#### Task set
(1) In the entries, substitute "Command" for "Instruction" across the stretch from the line containing "You are a computer-use agent. 1024x438" through the end of the entries. Leave everything else unchanged and return only those lines.
(2) Please resume the account of Roland Eng's career, starting after its last sentence.

#### Passage given
__________________________________________________

Roland Eng (born 1959) is a Cambodian politician and ambassador. He has worked diplomatically in Thailand, Malaysia, Singapore, and the United States of America.

Eng was sent to France to pursue his education in 1968. Three years later in 1971, his father disappeared, leaving his mother, five sisters, and two brothers when the Khmer Rouge invaded Cambodia. In 1979, Eng joined King Norodom Sihanouk as private secretary and the following year he graduated with a degree in public administration from Université Paul Cézanne Aix-Marseille III.

Eng's career in the public service commenced during some of the most turbulent times in Cambodia's history. As private secretary to His Majesty King Norodom Sihanouk of Cambodia from 1979 to 1981, he later joined the Royalist movement for more than a decade along the Thai-Cambodian border and actively participated in the making of the Paris Peace Agreement, which established the United Nations Transitional Authority of Cambodia (UNTAC) in 1992. 
Eng participated actively in the Paris Peace Agreement which established UNTAC, the United Nations operation in Cambodia. He was subsequently appointed by His Majesty the King as rotating ambassador of the then-Supreme National Council of Cambodia (SNC) to the United Nations, and later on ran as a candidate for Member of Parliament for Kampot province for the FUNCIPEC party. Eng was Cambodia's first Minister of Tourism in 1992-1993. During his tenure, he modernized and transformed Cambodia's nascent tourism sector, turning its Tourism Authority into a full-fledged Ministry with a clear vision and mandate in developing the country's tourism. He was then appointed as roving ambassador to the UN for the SNC (Supreme National Council of Cambodia).

__________________________________________________

#### Available data
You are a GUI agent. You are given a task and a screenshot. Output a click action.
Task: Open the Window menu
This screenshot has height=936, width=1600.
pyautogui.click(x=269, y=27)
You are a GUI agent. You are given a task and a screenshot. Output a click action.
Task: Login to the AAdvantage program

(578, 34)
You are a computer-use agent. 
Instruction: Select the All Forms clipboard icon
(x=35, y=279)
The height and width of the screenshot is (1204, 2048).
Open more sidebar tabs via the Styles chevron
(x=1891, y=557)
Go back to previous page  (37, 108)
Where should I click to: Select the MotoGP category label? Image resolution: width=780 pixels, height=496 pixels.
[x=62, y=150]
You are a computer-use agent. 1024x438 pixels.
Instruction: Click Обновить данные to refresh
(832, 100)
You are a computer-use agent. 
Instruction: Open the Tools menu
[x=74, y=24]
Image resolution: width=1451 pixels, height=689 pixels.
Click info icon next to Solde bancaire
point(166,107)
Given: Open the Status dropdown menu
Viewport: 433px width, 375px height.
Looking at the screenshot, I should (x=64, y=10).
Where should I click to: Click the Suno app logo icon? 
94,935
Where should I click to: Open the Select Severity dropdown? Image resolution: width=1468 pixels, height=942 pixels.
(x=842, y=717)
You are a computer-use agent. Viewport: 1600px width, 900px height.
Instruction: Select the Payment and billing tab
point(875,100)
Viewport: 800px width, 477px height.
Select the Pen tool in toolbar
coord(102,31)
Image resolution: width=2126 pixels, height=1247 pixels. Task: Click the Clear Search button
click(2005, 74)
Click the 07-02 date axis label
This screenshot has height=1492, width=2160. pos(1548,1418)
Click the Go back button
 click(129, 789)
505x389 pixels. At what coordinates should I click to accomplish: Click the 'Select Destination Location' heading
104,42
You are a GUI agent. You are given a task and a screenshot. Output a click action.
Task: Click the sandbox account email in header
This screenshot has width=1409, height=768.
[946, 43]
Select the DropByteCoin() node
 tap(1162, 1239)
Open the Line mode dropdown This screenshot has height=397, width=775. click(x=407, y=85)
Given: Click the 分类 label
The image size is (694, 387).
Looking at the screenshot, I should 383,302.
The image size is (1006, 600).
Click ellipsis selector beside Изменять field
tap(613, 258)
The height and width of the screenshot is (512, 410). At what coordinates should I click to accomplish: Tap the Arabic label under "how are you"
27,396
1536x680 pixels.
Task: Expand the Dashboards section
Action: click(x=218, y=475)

__________________________________________________

#### Per-task outputs
(1)
You are a computer-use agent. 1024x438 pixels.
Command: Click Обновить данные to refresh
(832, 100)
You are a computer-use agent. 
Command: Open the Tools menu
[x=74, y=24]
Image resolution: width=1451 pixels, height=689 pixels.
Click info icon next to Solde bancaire
point(166,107)
Given: Open the Status dropdown menu
Viewport: 433px width, 375px height.
Looking at the screenshot, I should (x=64, y=10).
Where should I click to: Click the Suno app logo icon? 
94,935
Where should I click to: Open the Select Severity dropdown? Image resolution: width=1468 pixels, height=942 pixels.
(x=842, y=717)
You are a computer-use agent. Viewport: 1600px width, 900px height.
Command: Select the Payment and billing tab
point(875,100)
Viewport: 800px width, 477px height.
Select the Pen tool in toolbar
coord(102,31)
Image resolution: width=2126 pixels, height=1247 pixels. Task: Click the Clear Search button
click(2005, 74)
Click the 07-02 date axis label
This screenshot has height=1492, width=2160. pos(1548,1418)
Click the Go back button
 click(129, 789)
505x389 pixels. At what coordinates should I click to accomplish: Click the 'Select Destination Location' heading
104,42
You are a GUI agent. You are given a task and a screenshot. Output a click action.
Task: Click the sandbox account email in header
This screenshot has width=1409, height=768.
[946, 43]
Select the DropByteCoin() node
 tap(1162, 1239)
Open the Line mode dropdown This screenshot has height=397, width=775. click(x=407, y=85)
Given: Click the 分类 label
The image size is (694, 387).
Looking at the screenshot, I should 383,302.
The image size is (1006, 600).
Click ellipsis selector beside Изменять field
tap(613, 258)
The height and width of the screenshot is (512, 410). At what coordinates should I click to accomplish: Tap the Arabic label under "how are you"
27,396
1536x680 pixels.
Task: Expand the Dashboards section
Action: click(x=218, y=475)

(2)
Eng served as Cambodia's ambassador to the United States from 1999 to 2005. Prior to his posting in Washington D.C., he was ambassador to Thailand with concurrent accreditation to Malaysia and Singapore from 1994 to 1999, where he re-established Cambodia's diplomatic relations with these countries following several years’ hiatus. 

Eng has contributed several articles on development, conflict resolution, and other topics. Among his recent works is “Creating Local-Level Stability and Empowerment in Cambodia” in “Human Security for All: A Tribute to Sergio Vieira de Mello” (Fordham University Press, 2004).

Eng is fluent in Cambodian, French, and English. He is actively involved in various foundations and NGOs and is currently president of the Angkor Photo Festival. He also sits on the advisory board of Anjali House, a Siem Reap-based non-profit organization that provides free food, healthcare, and education to under-privileged children. Eng also serves on the board of directors of Friends of Khmer Culture (FOKCI), Sobbhana Women's Foundation, Jay Pritzker Academy (JPA), and the Angkor Photo Festival.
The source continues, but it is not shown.